Django Code Lab
Attendees: please read the instructions for submitting code, below.
Summary
Have your Django code analyzed by the best!
Bring your questions and code and receive expert guidance from three core members of Django's development community. We'll answer your questions, help solve your problems, and tell you how your code can be made faster, cleaner, and better.
Intended audience
Django developers with active projects. We'll be analyzing actual in-the-wild code from real sites, so those with active projects will find the most interest here. Developers just starting with Django might find the material interesting as well, but we'll assume everyone attending has a pretty solid grasp of Django's fundamentals.
We'll expect participants to submit code and/or questions a few weeks prior to the lab, and we'll actively encourage each and every attendee to submit something.
Requirements
Participants who've submitted code should have a way to test our suggestions. That probably should be in the form of a local copy of their site on a laptop.
Instructions for submitting code
Email your code as some sort of archive (zip, tar, tgz, whatever) to <jacob@jacobian.org>. Put "Code lab submission" in the subject line to help the message make its way through the spam filter.
In the body of the email, ask your questions about the code. We can probably find something to say about anything, but we'll be much more helpful if we know what specifically you'd like us to look at.

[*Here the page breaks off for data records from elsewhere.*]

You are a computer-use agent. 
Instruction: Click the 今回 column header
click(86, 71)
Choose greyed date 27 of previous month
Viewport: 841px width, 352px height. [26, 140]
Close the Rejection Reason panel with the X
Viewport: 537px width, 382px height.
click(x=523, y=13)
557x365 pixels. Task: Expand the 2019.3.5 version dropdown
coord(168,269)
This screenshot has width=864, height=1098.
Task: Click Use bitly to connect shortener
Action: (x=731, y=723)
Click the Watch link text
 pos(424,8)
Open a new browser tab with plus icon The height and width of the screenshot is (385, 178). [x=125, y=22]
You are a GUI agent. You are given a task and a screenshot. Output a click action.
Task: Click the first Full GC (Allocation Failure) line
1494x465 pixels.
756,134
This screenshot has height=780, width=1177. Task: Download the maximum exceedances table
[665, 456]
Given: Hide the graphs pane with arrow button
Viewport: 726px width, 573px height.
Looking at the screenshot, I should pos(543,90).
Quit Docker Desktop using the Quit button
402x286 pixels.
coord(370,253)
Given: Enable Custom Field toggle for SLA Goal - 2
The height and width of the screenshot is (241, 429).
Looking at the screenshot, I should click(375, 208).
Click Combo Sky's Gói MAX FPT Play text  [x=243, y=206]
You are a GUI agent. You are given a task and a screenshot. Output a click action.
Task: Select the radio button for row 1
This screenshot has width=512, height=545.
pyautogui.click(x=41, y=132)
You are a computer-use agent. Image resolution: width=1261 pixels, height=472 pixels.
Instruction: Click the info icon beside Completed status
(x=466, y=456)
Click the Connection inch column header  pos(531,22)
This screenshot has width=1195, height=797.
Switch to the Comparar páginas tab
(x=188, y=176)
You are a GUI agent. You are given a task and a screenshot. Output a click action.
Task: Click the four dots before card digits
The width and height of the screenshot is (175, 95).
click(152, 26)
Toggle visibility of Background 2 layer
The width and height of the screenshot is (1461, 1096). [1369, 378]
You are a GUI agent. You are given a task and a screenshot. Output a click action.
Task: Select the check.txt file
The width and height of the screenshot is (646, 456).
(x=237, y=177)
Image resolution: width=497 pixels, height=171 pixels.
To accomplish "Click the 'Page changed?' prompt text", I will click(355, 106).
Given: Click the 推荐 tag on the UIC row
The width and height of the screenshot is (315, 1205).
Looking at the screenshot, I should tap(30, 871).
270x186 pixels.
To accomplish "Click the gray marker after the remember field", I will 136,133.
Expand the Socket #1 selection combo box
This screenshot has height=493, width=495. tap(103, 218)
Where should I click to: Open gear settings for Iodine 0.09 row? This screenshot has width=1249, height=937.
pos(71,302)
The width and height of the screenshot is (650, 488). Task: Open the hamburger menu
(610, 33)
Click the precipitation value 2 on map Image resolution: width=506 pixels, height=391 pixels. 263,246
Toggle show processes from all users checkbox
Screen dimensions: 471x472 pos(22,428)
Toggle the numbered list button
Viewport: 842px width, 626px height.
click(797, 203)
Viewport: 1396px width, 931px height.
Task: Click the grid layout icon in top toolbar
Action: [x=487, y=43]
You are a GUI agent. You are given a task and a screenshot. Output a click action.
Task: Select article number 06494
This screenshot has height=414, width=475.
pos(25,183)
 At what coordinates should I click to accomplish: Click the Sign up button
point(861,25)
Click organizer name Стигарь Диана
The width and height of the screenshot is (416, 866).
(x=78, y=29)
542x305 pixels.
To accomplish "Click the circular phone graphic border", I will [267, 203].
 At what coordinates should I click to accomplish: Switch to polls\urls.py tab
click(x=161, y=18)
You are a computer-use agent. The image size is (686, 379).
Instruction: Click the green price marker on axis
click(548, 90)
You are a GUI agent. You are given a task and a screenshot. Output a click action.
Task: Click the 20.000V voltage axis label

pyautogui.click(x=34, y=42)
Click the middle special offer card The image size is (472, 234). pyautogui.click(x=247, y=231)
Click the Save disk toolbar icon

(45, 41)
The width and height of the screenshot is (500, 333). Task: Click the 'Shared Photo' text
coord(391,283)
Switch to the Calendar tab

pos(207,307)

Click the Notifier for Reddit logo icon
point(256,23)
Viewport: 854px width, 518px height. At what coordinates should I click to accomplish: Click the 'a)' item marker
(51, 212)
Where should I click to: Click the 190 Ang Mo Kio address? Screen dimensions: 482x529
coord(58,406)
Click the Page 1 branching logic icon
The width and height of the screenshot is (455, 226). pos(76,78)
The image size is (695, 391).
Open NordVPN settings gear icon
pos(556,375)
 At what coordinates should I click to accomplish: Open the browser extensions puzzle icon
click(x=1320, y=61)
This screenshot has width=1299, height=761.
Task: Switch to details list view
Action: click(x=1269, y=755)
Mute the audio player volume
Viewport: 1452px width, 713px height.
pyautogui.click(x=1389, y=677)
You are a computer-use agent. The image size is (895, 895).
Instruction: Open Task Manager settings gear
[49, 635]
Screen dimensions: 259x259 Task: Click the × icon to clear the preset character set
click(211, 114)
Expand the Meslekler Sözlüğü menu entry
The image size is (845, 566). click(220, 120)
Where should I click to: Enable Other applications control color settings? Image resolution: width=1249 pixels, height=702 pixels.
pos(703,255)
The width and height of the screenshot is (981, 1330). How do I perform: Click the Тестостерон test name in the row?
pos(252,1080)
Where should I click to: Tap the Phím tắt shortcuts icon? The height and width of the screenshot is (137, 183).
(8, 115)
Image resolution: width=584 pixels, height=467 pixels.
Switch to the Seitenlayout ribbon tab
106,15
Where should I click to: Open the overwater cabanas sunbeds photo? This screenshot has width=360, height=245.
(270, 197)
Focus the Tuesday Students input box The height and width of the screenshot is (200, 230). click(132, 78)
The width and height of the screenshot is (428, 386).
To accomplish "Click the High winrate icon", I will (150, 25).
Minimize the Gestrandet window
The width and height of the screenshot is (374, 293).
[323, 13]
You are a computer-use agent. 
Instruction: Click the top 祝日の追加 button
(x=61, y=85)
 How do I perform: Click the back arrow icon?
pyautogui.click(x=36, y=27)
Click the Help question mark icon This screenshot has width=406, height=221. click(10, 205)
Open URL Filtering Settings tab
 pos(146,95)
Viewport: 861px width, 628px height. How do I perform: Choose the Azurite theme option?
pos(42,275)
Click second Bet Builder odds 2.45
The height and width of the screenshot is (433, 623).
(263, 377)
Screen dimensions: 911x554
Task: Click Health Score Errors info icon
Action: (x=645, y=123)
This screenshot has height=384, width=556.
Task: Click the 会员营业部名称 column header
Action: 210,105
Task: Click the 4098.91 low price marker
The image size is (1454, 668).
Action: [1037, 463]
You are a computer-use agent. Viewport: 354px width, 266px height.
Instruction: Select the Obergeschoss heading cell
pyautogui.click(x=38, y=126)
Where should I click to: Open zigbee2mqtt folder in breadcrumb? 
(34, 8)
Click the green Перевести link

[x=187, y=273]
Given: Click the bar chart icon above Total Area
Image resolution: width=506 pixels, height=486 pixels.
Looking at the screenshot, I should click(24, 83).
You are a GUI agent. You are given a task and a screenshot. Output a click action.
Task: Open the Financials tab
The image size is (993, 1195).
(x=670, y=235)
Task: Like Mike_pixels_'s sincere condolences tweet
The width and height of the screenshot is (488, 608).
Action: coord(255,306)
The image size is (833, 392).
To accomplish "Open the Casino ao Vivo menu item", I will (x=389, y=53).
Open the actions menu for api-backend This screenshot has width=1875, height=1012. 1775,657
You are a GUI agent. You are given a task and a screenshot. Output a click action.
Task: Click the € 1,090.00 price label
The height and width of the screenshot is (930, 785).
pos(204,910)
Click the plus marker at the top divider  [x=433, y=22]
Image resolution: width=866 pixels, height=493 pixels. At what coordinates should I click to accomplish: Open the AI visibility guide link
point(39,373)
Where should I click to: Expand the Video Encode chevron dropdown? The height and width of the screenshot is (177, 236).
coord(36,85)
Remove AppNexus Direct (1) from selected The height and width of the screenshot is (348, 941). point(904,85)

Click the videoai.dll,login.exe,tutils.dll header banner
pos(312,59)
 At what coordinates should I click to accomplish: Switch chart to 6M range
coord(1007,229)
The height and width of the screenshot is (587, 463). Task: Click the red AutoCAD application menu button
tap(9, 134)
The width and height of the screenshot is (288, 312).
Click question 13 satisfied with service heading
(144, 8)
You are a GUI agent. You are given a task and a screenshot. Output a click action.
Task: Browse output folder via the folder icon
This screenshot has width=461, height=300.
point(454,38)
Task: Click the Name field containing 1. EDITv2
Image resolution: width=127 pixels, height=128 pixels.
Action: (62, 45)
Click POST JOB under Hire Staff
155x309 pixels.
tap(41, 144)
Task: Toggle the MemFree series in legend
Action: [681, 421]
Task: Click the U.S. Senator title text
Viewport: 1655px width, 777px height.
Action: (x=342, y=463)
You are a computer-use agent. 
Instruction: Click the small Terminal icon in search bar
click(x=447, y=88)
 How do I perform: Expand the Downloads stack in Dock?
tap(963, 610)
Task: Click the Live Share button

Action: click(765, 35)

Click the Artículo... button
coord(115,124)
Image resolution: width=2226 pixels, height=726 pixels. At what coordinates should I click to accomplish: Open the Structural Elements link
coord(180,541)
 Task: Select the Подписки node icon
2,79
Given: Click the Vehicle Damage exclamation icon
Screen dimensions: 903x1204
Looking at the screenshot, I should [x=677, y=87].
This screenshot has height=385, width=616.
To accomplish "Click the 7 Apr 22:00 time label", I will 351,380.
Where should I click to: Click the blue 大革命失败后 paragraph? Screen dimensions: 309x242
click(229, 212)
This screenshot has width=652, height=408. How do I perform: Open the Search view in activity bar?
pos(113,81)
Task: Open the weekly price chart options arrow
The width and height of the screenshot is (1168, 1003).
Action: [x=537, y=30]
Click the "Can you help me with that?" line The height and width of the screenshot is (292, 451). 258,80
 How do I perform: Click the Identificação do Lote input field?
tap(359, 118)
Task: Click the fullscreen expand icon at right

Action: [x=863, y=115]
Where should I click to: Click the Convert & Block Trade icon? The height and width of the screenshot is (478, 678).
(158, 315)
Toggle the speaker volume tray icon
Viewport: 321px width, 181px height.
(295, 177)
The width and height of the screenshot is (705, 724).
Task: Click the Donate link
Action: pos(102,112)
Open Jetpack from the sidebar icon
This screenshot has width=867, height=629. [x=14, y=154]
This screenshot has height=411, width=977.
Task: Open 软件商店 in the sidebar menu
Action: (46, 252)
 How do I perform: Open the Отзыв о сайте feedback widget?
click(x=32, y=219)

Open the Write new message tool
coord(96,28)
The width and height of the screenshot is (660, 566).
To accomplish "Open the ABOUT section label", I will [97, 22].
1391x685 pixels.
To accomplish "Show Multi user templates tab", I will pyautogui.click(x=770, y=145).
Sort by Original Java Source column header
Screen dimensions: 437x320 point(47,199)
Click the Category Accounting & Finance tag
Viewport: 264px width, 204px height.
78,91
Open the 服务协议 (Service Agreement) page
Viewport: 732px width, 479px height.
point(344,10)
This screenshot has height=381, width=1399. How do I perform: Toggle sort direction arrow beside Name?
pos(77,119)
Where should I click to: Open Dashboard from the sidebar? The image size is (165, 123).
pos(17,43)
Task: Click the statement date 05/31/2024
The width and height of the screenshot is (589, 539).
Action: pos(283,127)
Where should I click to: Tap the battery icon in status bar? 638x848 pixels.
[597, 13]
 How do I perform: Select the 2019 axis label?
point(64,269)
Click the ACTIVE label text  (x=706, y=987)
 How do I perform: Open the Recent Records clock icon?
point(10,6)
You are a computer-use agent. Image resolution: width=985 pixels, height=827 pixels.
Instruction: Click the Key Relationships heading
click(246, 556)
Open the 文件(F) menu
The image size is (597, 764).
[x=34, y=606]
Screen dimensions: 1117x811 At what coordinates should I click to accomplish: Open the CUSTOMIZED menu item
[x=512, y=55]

Please include your full name in the email (i.e not just a handle) so that we can find you during the lab.
Also, note that the code you send in will be shown to 40 or 50 folks in the lab, so please don't submit anything that's under NDA! Also, the lab may be recorded and distributed, so only submit code that you're willing to show the world. Assume that by submitting code you're giving us permission to distribute.
How much code can I send?
As much as you need to, but please try to make it as little as possible. We can't possibly read through everyone's entire codebase, so if you can trim the question down to a minimal example, that'll help quite a bit.
In other words, imagine you're making a post to django-users (or another technical users group). You'll need to give enough information that we can answer your question(s), but not so much that we're overwhelmed.
If you're excerpting code from a larger application, you should try to bring that application on a laptop to the lab. That way you can show us bits from the larger piece if you need to.
What can I send?
Anything, really. We'd prefer to talk about code from actual sites you're developing, but proof-of-concept is OK, too.
You can also submit general questions -- "How do I write a good unit test?" -- but we'll devote far less time to those types of questions overall. That is, questions containing actual code will be prioritized over general usage questions.
Don't feel limited to sending only broken or "bad" code, either: if you've got something you're particularly proud of, feel free to send that in for our comments as well.
Are you going to be mean?
Only if you ask us to :)
We'll mainly focus on constructive criticism -- how to make this bit faster; how to make that bit cleaner. Of course, if you'd like us to be brutal and tear your code to bits, we'd be happy to oblige -- just ask.
How many samples/questions can I send?
As many as you like, but we will structure things so that we're not spending too much time focusing on a single person. If you send in dozens of questions expect us to only deal with a couple-three of them.
Presenter bios
Adrian Holovaty, a Web developer/journalist, is one of the creators and core developers of Django. He is founder of EveryBlock, a local-news Web startup. When not working on Django improvements, Adrian hacks on side projects for the public good, such as chicagocrime.org, one of the original Google Maps mashups. He lives in Chicago and maintains a weblog at http://holovaty.com.
Jacob Kaplan-Moss is one of the core developers of Django. At his day job, he's the lead developer for the Lawrence Journal-World, a locally-owned newspaper in Lawrence, KS where Django was developed. At the Journal-World, Jacob oversees development of Ellington, an online news publishing platforms for media companies.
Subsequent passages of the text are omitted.